▸ What needs to be done:
The records underneath are to be repeated exactly, with the pictures left out.

▸ Data extract:
----
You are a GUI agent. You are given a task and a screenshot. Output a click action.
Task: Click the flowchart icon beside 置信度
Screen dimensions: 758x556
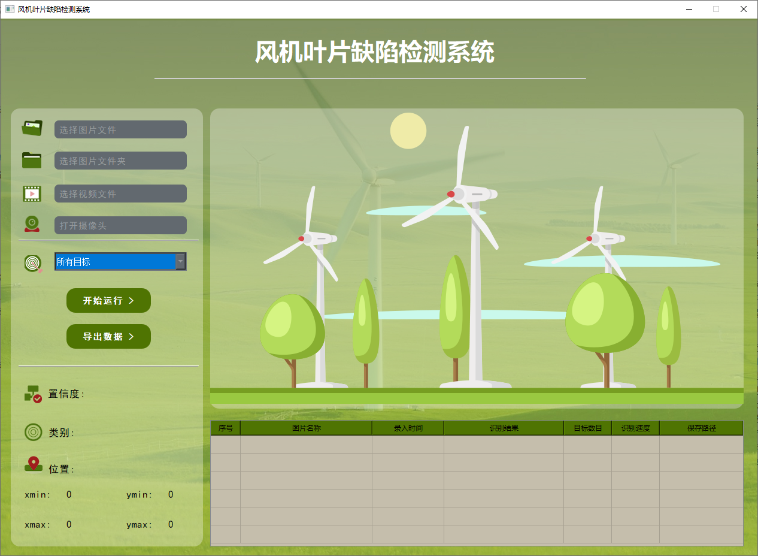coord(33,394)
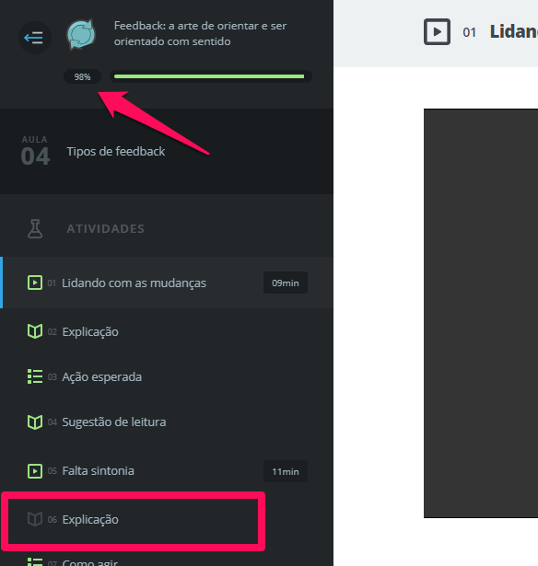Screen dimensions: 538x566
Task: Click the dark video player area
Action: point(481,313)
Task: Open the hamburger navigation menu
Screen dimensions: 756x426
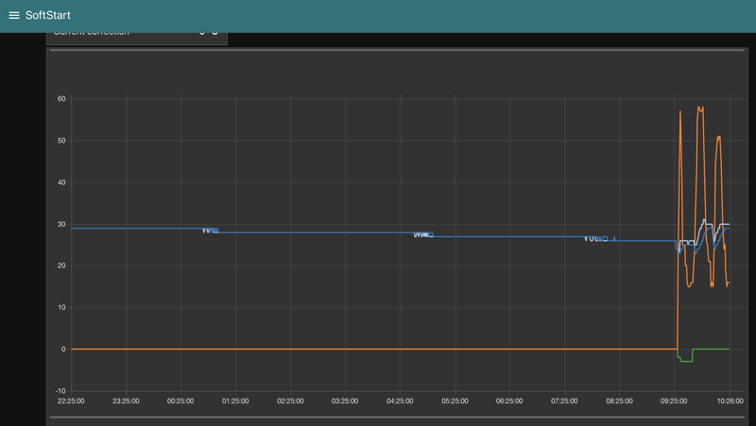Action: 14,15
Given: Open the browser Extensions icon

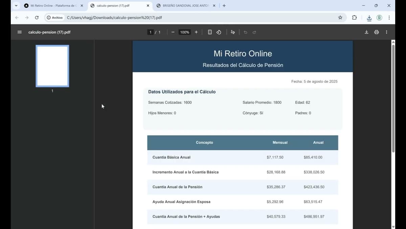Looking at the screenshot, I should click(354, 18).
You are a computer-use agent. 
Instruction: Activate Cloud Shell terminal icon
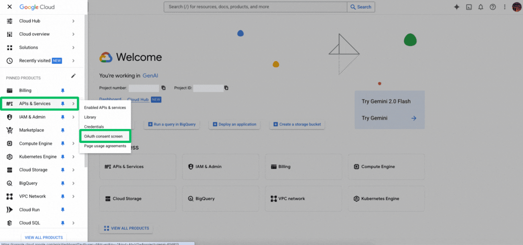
----
▸ Exercise solution:
You are a GUI agent. You are given a task and a screenshot. Output a click action.
Task: Click the flowchart icon beside 置信度
Screen dimensions: 758x556
coord(33,394)
Screen dimensions: 538x566
Task: Click the dark video player area
Action: point(481,313)
Task: Open the hamburger navigation menu
Screen dimensions: 756x426
Action: 14,15
Given: Open the browser Extensions icon

Looking at the screenshot, I should click(354, 18).
You are a computer-use agent. 
Instruction: Activate Cloud Shell terminal icon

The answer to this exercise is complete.